LH-4 line/halftone film, my first experience
From time to time, I need black text on a print. I have used Ilford FP-4 sheet film in D-19 in the past, but I have had some issues with it shadowing around the edges of the text. This time, I decided to give the LH-4 line/halftone film a try. There is no exposure or developing information in the box or online that I could find. All that is recommended is an A&B developer. So, I decided to share my results. Not wanting to use a formaldehyde based developer, I looked for alternatives and decided on D-9. After formulating the D-9 per the published formula, with the exception of using sodium metabisulfite at 91.3% of the specified sodium bisulfite concentration, I had the following results.

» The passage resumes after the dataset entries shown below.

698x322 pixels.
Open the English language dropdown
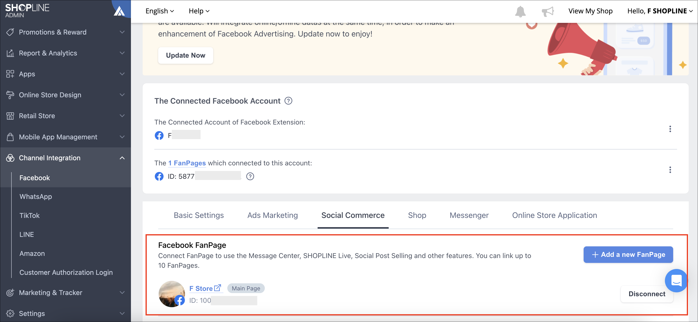[x=160, y=11]
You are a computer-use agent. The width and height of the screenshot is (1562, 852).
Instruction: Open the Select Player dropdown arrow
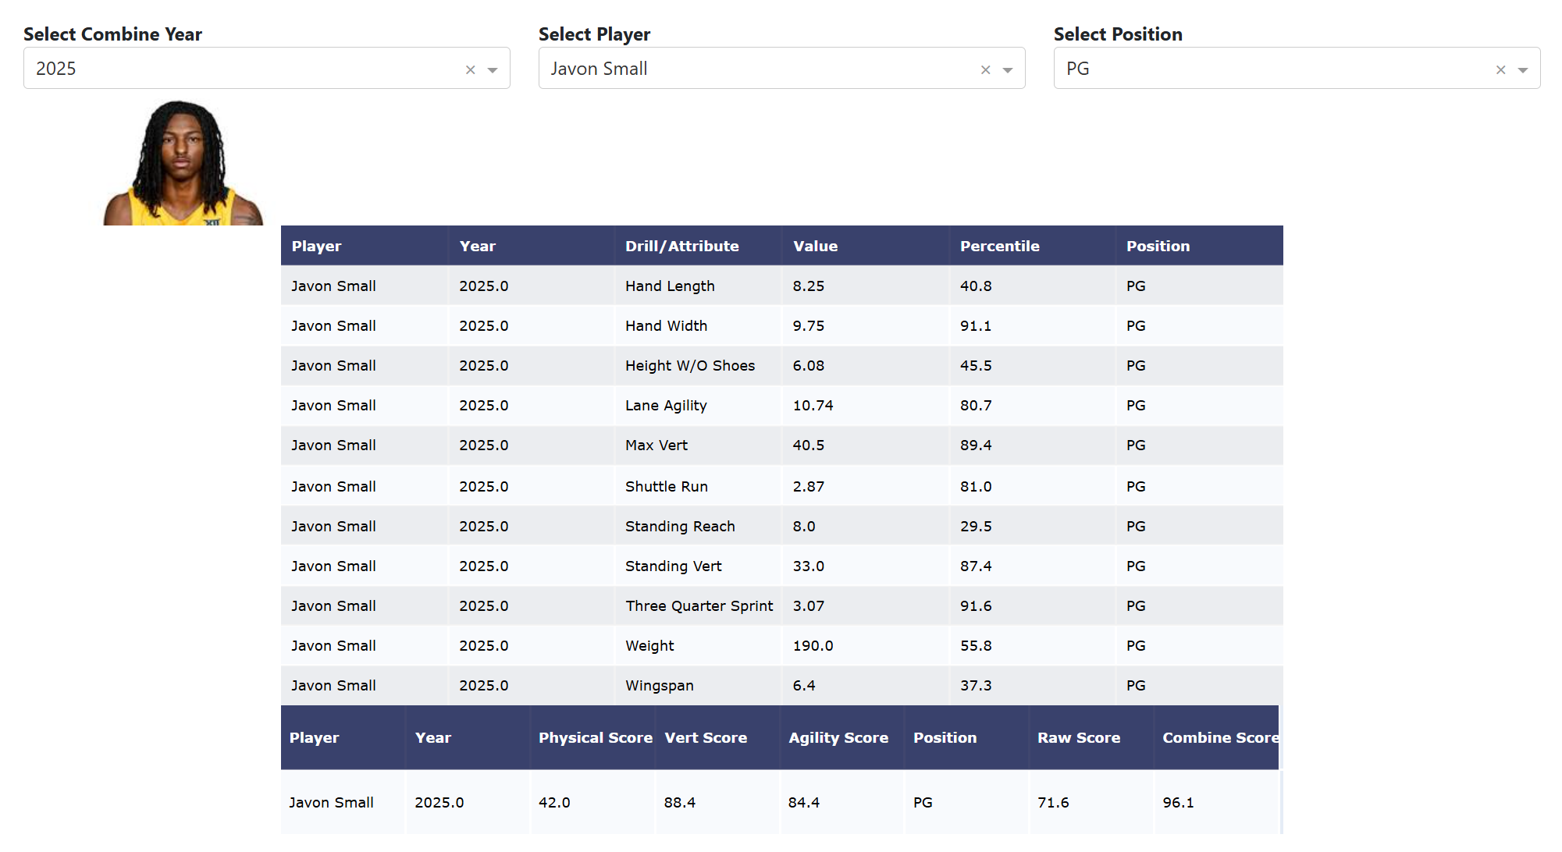[x=1008, y=69]
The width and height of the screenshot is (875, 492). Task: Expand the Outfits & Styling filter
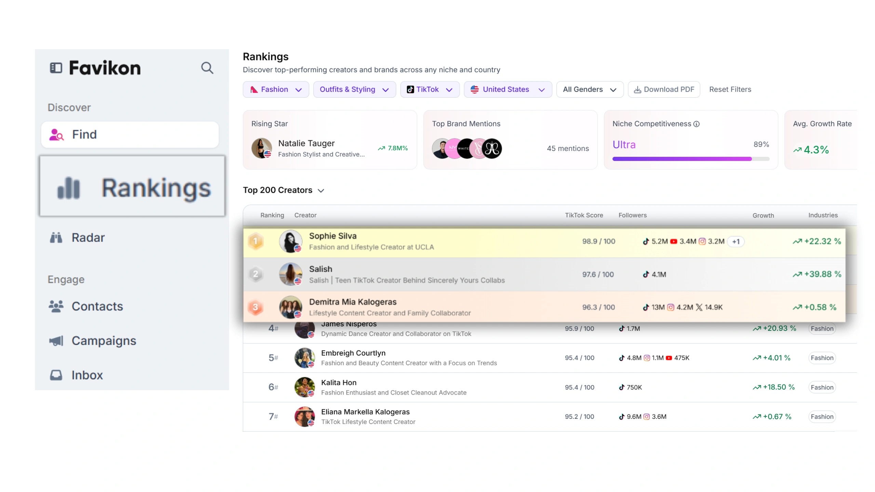tap(354, 90)
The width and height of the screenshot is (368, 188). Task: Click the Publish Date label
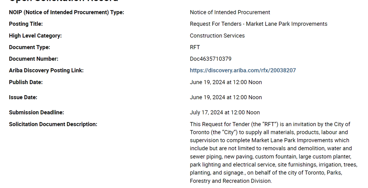click(26, 82)
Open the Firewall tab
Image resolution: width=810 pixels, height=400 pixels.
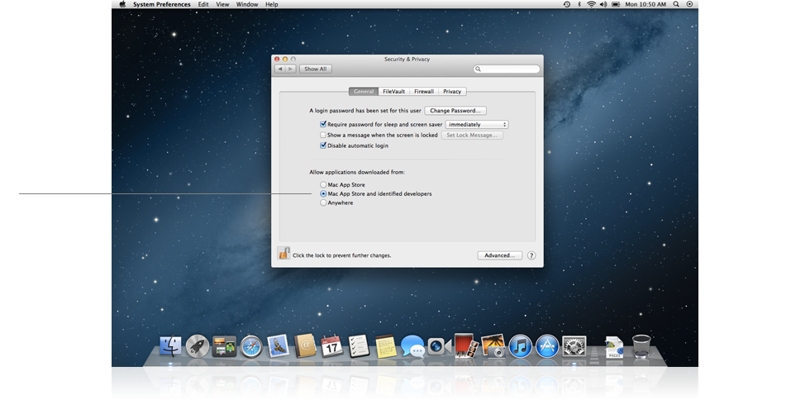point(424,91)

The first step was determining which side of the film was the emulsion side as there are no edge notches. One side is pink the other maroon. The maroon side appears to be an anti-halation layer as it readily washes away. So, under the red safelight, the emulsion side is the lighter colour. Using a laser printed text transparency as the positive for contact printing, I prepared test strips and found that at a light level of 1.9 Lux on the enlarger table for 5 sec. resulted in a usable negative with a black background and almost clear text. I metered the light level with a Sekonic L-758DR. Longer exposures betrayed the non-uniform density of the laser printed text. Next time I will try even less exposure time. Development in D-9 at 66 F was 1 min. I rinsed in a water bath and then used a buffered acetic acid stop bath each for 30 s. Fixing was 1 min in Kodak Rapid Fixer based on clearing in 30 sec. I may not need the acid stop bath, I just wanted to make sure that the high NaOH levels in the developer did not mess up my fixer.
This developer does not last long. About 4 8X10 sheets were all I could get out of 500 ml. The final 5th negative took much longer to develop and was uneven.
Any one else with experience using this film?
Not me, but welcome to APUG
Warning!! Handling a Hasselblad can be harmful to your financial well being!
Nothing beats a great piece of glass!
I leave the digital work for the urologists and proctologists.
I've been playing with half tone film in recent months but won't be much help, "playing" being the operative word. I use Kodalith RT A+B, 1+1+4 H20. I also had trouble with determining the emulsion side.
The few times I mixed my own lith brew sans formaldehyde, I could never get the pop like I do with LD20 or Kodalith. I have my vent fan intake about three feet above the developer tray so fumes are not a problem. I don't know how your ventilations is situated.